All of this has been overshadowed by the historic bailout of the financial services industry as the Bush administration took control of Fannie Mae and Freddie Mac and assumed a majority stake in AIG, by committing $85 billion to keep that company afloat. Two other titans of Wall Street, Lehman Brothers and Merrill Lynch have disappeared.

 

The problems that led to the demise of these companies trace back to an overexposure to bad loans made during the housing boom. But because there was good money to be made in bad mortgages – and little or no federal regulation of predatory or unsustainable lending – the industry flooded the market with easy credit.

 

Government Response: Voluntary Programs Only

 

In July, the first substantial piece of legislation to address the mortgage crisis was passed by Congress and signed by the President. While this legislation included some new provisions to help homeowners avoid foreclosure, much of it was too little too late. The bill did include a grant of approximately $3.9 billion certain homeowners could access to refinance their mortgages, but only if their lenders voluntarily agreed to take substantial losses on the existing loans. While this option would be attractive to some lenders because it would likely lose money if the property went into foreclosure, it ultimately depends on voluntary action on the part of banks and lenders.

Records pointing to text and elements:
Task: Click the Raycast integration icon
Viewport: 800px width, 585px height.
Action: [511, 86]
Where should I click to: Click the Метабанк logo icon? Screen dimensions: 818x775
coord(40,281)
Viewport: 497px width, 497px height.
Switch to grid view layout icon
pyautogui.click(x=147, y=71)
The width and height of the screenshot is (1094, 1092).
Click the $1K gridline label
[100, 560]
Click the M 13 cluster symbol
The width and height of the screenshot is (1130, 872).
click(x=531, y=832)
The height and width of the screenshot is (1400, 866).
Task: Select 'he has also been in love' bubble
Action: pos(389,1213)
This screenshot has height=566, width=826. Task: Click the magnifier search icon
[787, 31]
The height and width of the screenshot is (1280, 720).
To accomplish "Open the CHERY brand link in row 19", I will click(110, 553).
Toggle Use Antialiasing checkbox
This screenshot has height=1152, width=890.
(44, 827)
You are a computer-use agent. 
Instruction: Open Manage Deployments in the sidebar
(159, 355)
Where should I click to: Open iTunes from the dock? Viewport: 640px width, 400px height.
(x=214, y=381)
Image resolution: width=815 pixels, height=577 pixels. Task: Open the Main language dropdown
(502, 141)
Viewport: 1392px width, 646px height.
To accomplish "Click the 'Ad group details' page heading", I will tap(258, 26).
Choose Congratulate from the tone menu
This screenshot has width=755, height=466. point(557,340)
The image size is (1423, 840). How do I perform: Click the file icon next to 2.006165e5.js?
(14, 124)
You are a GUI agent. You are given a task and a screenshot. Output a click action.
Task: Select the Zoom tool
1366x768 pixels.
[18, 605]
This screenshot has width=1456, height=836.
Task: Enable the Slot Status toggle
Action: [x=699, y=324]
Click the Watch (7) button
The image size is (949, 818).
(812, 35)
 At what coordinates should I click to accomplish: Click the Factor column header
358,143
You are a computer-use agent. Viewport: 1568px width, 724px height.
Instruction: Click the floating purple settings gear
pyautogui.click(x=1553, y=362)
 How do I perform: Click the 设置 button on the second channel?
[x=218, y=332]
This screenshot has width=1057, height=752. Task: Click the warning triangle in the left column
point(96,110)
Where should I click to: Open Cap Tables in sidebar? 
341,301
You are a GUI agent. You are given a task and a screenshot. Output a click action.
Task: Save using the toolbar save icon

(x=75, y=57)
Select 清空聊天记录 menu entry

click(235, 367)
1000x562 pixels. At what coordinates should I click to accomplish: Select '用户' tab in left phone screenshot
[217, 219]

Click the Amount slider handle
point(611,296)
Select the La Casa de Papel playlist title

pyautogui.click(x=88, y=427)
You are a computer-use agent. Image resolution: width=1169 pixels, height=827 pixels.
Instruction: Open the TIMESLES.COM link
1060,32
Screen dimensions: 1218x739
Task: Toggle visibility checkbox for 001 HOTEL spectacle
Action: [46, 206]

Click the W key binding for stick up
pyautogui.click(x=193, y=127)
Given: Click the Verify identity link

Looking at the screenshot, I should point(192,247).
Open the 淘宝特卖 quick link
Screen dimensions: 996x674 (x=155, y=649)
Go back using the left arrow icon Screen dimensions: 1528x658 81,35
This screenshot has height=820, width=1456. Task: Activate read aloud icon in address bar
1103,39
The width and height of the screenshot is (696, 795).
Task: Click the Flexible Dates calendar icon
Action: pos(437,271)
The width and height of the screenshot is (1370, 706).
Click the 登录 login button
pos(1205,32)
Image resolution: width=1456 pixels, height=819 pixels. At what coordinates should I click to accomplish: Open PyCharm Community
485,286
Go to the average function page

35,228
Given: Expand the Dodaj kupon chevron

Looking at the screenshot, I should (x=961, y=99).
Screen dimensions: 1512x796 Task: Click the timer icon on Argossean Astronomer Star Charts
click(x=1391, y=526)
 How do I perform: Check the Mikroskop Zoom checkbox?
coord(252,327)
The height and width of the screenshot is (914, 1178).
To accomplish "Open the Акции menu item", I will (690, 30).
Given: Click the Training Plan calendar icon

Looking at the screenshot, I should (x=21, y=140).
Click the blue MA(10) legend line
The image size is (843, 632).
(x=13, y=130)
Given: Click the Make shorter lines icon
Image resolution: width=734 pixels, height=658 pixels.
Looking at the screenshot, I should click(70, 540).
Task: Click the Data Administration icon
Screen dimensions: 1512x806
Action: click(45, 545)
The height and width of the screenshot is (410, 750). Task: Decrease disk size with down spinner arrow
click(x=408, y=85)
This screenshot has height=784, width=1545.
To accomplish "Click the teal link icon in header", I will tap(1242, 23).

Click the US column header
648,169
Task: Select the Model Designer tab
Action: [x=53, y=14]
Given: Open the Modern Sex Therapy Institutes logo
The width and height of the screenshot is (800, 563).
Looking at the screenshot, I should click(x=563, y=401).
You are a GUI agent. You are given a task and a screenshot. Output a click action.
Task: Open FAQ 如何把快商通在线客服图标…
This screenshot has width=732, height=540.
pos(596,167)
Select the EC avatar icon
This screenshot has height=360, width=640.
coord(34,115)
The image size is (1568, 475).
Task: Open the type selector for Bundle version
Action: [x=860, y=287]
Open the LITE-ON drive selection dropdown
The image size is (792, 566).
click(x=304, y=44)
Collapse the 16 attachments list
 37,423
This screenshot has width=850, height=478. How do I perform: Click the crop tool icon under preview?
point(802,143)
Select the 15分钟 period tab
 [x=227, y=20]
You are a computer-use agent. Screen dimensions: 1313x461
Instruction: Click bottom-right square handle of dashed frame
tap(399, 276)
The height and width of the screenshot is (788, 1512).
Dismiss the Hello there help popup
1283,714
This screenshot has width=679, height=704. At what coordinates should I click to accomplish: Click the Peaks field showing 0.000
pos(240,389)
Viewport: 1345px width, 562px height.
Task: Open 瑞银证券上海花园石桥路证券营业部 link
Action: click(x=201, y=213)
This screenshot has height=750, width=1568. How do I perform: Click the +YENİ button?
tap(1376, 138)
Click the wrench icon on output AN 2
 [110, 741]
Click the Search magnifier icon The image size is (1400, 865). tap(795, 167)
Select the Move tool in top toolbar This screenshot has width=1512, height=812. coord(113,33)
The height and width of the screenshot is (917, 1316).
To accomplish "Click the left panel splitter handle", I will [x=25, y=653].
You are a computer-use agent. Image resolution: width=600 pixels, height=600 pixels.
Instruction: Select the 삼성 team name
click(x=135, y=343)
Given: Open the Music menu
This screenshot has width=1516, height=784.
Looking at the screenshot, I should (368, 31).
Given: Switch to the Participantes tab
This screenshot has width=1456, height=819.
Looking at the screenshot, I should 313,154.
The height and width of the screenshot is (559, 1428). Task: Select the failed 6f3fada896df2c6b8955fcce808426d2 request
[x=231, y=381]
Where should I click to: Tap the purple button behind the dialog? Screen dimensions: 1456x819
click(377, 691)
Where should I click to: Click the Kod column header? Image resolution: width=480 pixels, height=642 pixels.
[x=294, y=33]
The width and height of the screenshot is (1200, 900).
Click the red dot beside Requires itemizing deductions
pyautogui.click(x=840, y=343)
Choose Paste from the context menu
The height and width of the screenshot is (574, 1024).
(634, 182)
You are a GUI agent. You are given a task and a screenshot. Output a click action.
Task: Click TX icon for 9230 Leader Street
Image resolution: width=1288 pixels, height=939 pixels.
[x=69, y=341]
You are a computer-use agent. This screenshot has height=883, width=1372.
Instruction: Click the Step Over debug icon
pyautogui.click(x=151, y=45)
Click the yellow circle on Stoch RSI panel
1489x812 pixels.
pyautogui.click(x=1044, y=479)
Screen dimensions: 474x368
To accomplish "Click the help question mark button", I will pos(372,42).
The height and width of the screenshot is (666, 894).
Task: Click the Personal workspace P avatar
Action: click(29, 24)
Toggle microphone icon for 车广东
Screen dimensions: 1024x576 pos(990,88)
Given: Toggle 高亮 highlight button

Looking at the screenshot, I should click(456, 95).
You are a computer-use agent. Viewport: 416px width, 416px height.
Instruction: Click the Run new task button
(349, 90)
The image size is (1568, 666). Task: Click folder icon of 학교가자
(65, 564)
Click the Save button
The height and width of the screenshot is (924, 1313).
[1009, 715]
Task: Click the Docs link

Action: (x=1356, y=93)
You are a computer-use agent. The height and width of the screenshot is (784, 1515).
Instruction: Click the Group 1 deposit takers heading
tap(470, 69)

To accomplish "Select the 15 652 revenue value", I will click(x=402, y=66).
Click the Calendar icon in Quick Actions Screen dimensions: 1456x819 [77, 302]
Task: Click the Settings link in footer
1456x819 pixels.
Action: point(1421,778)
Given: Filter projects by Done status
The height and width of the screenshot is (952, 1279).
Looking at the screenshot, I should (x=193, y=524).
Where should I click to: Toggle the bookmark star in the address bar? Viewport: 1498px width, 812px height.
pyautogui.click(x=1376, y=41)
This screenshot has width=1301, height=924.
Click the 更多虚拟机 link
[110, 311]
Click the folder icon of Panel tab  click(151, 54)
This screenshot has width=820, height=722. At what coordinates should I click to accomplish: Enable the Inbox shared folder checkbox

* To be done: In the mortgage crisis excerpt, how much did the Bush administration commit to keep AIG afloat? The records are separate material and are not part of the mortgage crisis excerpt.

* Answer below: $85 billion.